Every six months, MLCommons orchestrates and publishes on mlcommons.org over one hundred submissions of results for AI training and inference covering the majority of use cases for AI. While many in this group of 60 companies work hard to provide an open measurement of their platforms performance, most companies defer to NVIDIA and do not publish any results. (Don’t get me started.) In fact, in this round, neither Google nor Graphcore provided any new results, while AMD, AWS and Cerebras were among the field of no-shows again.
In the latest round, NVIDIA regains its leadership, lost last time to Google, with the new Hopper GPU, with up to 2.4X the performance of Intel Habana and 2.6X A100. The H100’s Transformer Engine saved NVIDIA’s bacon, as Intel Habana Gaudi 2 is in the same ballpark as the NVIDIA H100 running the Resnet-50 benchmark. However, the Transformer Engine is not a one-trick silicon pony; the engine, which modulates the precision of calculations in real-time to deliver performance and accuracy, can be used in a wide variety of AI and HPC workloads. More to come!
Let’s look at the Intel Habana results. What I find interesting here is that the results do not require any optimizations; they are running the standard models right out of the box. (Yes, AWS claims the same for Trainium, but …. no benchmarks = no coverage.) Now, I asked Habana about running the other models in the MLPerf suite, something that NVIDIA is justly proud of, and they smiled as if to say, “hold my beer”. Adding Python support is a big deal, and should help Habana get more traction.
But Intel has a long way to go to even come close to competing with NVIDIA on the software front. Yes, they have made progress with One API, but NVIDIA has nine different vertical and use cases in their software stack, as well as Enterprise AI and Omniverse, to accelerate deployment and speed time to value for their customers. Having a fast platform is necessary, but insufficient; customers want to get their models up and running quickly, not just fast.
Finally, I note that MosaicML, the startup founded by Naveen Rao, once again ran benchmarks in the open division, and demonstrated excellent results. The cool thing here is that the results, nearly the same as NVIDIA H100 when run on A100, requires no optimization on the part of the user. Just add an “-o1” to the command line and POOF! you get the speedup!
NVIDIA H100 looks to deliver on its promises of speeding up transformers, although not the 6X performance improvement they touted at Hopper launch. Still 2.6X improvement is nothing to sneeze at, and of course one should expect NVIDIA to continue to refine the models for Transformer Engine optimization.
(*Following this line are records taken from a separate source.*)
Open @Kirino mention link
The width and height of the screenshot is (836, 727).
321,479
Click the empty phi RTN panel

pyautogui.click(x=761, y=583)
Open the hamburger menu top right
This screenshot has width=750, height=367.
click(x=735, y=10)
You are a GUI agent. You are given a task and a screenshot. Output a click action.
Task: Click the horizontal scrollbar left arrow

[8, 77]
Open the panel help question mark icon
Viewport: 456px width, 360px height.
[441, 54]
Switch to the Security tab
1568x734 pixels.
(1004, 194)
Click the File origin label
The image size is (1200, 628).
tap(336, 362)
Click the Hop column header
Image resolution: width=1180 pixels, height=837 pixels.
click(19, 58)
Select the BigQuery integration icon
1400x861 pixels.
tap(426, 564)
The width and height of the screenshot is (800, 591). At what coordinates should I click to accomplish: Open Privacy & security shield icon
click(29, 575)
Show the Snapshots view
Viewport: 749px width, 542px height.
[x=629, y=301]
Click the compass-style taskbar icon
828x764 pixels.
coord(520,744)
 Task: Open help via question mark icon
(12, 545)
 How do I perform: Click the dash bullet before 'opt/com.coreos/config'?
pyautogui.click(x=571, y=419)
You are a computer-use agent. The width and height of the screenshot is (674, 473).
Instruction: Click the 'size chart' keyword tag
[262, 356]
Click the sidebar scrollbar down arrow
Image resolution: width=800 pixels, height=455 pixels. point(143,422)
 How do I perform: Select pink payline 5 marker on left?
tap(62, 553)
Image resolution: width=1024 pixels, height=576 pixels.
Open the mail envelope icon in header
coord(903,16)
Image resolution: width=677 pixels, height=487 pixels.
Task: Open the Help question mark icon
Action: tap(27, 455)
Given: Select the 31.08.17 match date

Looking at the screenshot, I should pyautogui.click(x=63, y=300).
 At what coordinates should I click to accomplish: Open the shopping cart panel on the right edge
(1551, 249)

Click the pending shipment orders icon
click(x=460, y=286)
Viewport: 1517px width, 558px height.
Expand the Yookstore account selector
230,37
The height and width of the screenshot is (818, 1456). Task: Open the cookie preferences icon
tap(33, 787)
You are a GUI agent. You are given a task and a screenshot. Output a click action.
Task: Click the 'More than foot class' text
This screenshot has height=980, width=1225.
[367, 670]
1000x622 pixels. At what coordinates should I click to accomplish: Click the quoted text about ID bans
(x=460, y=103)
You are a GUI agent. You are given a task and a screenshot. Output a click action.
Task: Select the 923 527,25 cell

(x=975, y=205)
But once again, we see that NVIDIA’s prowess in hardware and software scares the rest of the field away from publishing these benchmarks. You got to believe that everyone runs them, but they do not share. Now, Groq has told me they are not focussed on these models, concentrating on the workloads that they believe fly under NVIDIA’s radar. I’m looking into that claim, and will post my research soon, but I still believe that there is value to customers to run MLCommons and publish the results. But don’t hold your breath.